CLIENT ASSESSMENT DATA BASE (MANIC EPISODE)
Activity/Rest
Disrupted sleep pattern or extended periods without sleep/decreased need for sleep (e.g., feels well rested with 3 hours of sleep)
Physically hyperactive, eventual exhaustion
Ego Integrity
Inflated/exalted self perception, with unrealistic self-confidence
Grandiosity may be expressed in a range from unrealistic planning and persistent offering of unsolicited advice (when no expertise exists) to grandiose delusions of a special relationship to important persons, including God, or persecution because of “specialness”
Humor attitude may be caustic/hostile
Food/Fluid
Weight loss often noted
Hygiene
Inattention to ADLs common
Grooming and clothing choices may be inappropriate, flamboyant, and bizarre; excessive use of makeup and jewelry
Neurosensory
Prevailing mood is remarkably expansive, “high,” or irritable
Reports of activities that are disorganized and flamboyant or bizarre, denial of probable outcome, perception of mood as desirable and potential as limitless
Mental Status: Concentration/attention poor (responds to multiple irrelevant stimuli in the environment), leading to rapid changes in topics (flight of ideas) in conversation and inability to complete activities
Mood: labile, predominantly euphoric, but easily changed to anger or despair with slightest provocation; mood swings may be profound with intervening periods of normalcy
Delusions: paranoid and grandiose, psychotic phenomena (illusions/hallucinations)
Judgment: poor, irritability common
Speech: rapid and pressured (loquaciousness), with abrupt changes of topic; can progress to disorganized and incoherent
Psychomotor agitation
Safety
May demonstrate a degree of dangerousness to self and others; acting on misperceptions
Sexuality
Increased libido; behavior may be uninhibited
Social Interactions
May be described or viewed as very extroverted/sociable (numerous acquaintances)
History of overinvolvement with other people and with activities; ambitious, unrealistic planning; acts of poor judgment regarding social consequences (uncontrolled spending, reckless driving, problematic or unusual sexual behavior)
Marked impairment in social activities, relationship with others (lack of close relationships), school/occupational functioning, periodic changes in employment/frequent moves
Teaching/Learning
First full episode usually occurs between ages 15 and 24 years, with symptoms lasting at least 1 week
May have been hospitalized for previous episodes of manic behavior
Periodic alcohol or other drug abuse
DIAGNOSTIC STUDIES
Drug Screen: Rule out possibility that symptoms are drug-induced.

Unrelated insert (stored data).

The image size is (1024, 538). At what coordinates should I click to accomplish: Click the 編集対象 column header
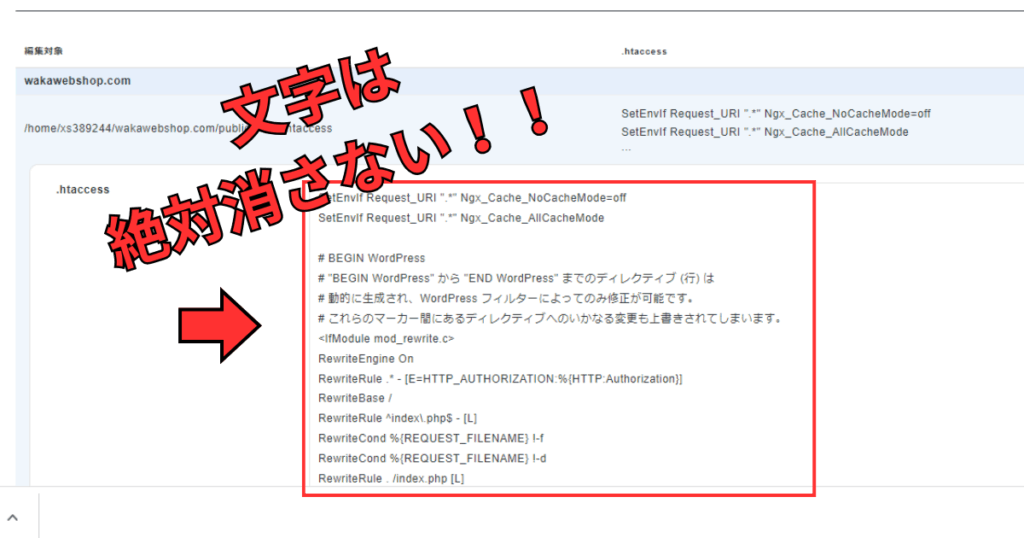(x=45, y=51)
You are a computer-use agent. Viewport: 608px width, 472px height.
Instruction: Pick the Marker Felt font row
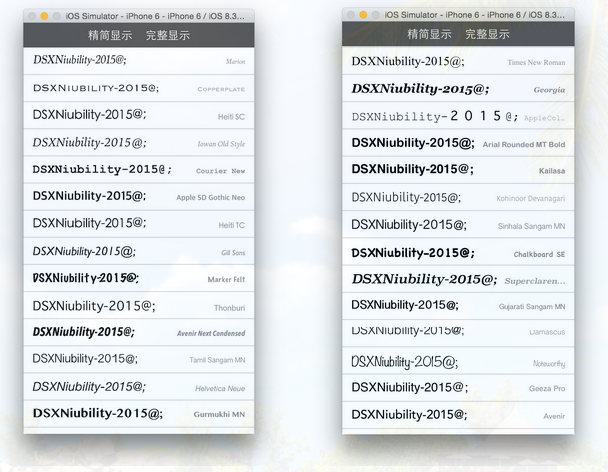138,278
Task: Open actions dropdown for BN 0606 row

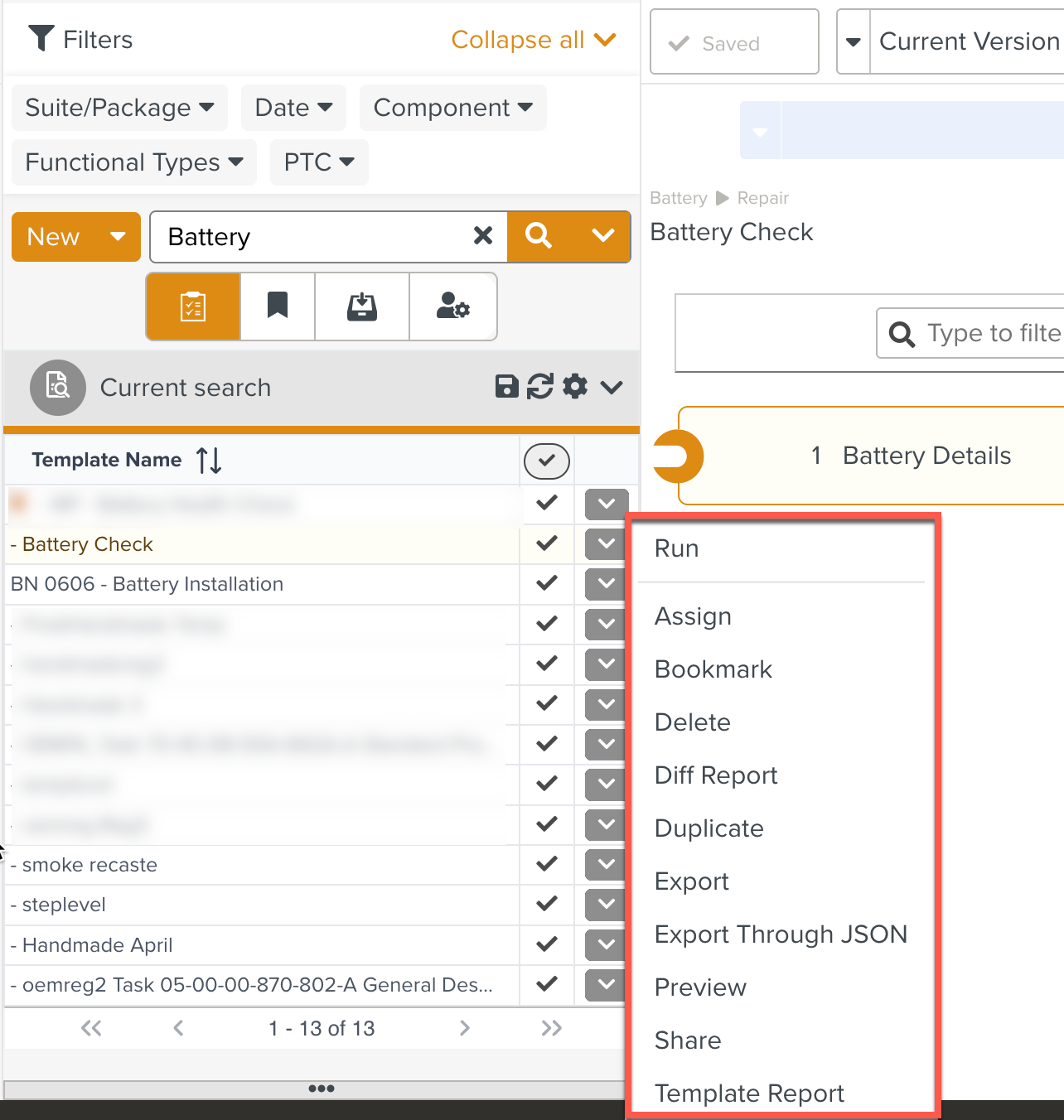Action: tap(606, 584)
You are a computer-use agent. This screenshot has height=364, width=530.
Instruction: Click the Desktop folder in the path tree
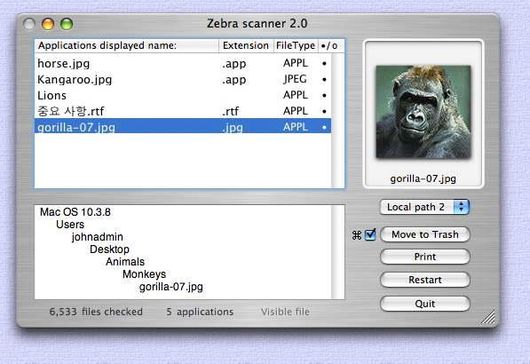110,249
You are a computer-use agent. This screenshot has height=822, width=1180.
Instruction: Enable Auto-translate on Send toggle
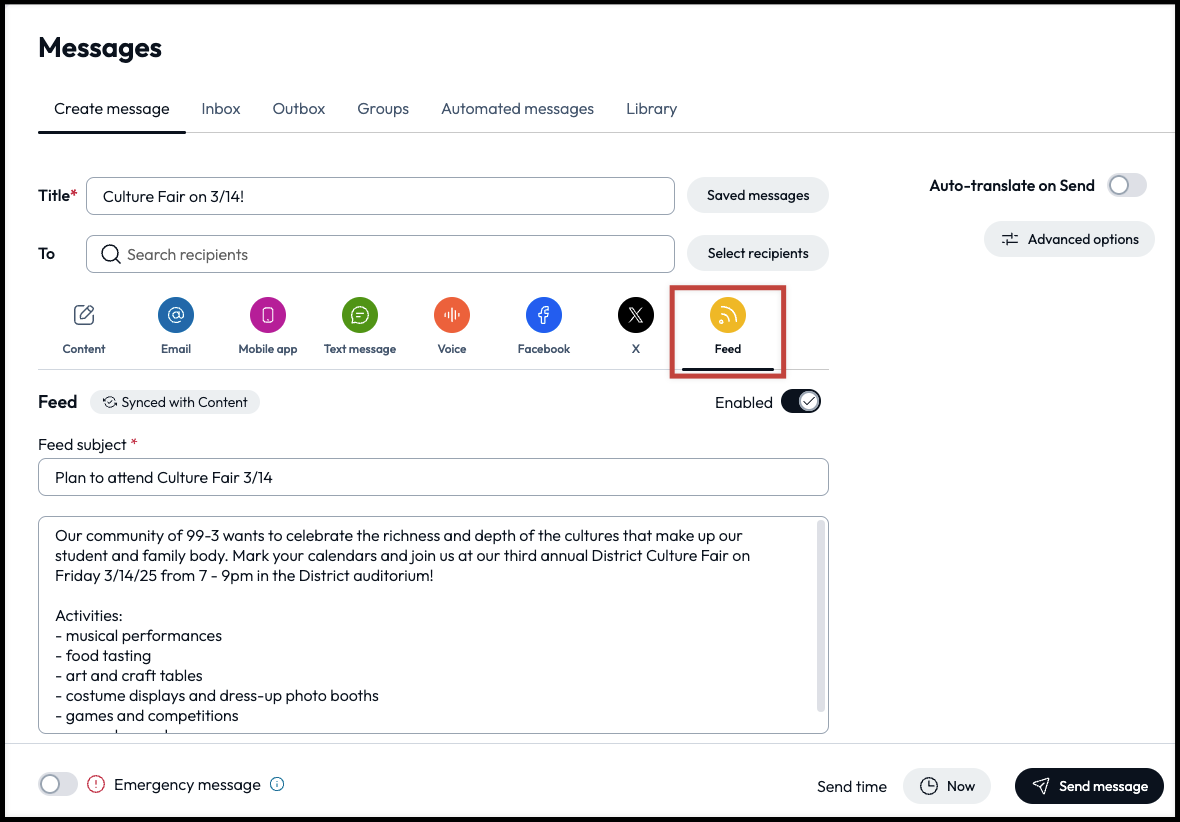tap(1126, 185)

Electrolytes: Excess of sodium within the nerve cells may be noted.
Lithium Level: Done when client is receiving this medication to ensure therapeutic range between 0.5 and 1.5 mEq/liter.
NURSING PRIORITIES
1. Protect client/others from the consequences of hyperactive behavior.
2. Provide for client’s basic needs.
3. Promote reality orientation, realistic problem-solving, and foster autonomy.
4. Support client/family participation in follow-up care/community treatment.
DISCHARGE GOALS
1. Remains free of injury with decreased occurrence of manic behavior(s).
2. Balance between activity and rest restored.
3. Meeting basic self-care needs.
4. Communicating logically and clearly.
5. Client/family participating in ongoing treatment and understands importance of drug therapy/monitoring.
6. Plan in place to meet needs after discharge.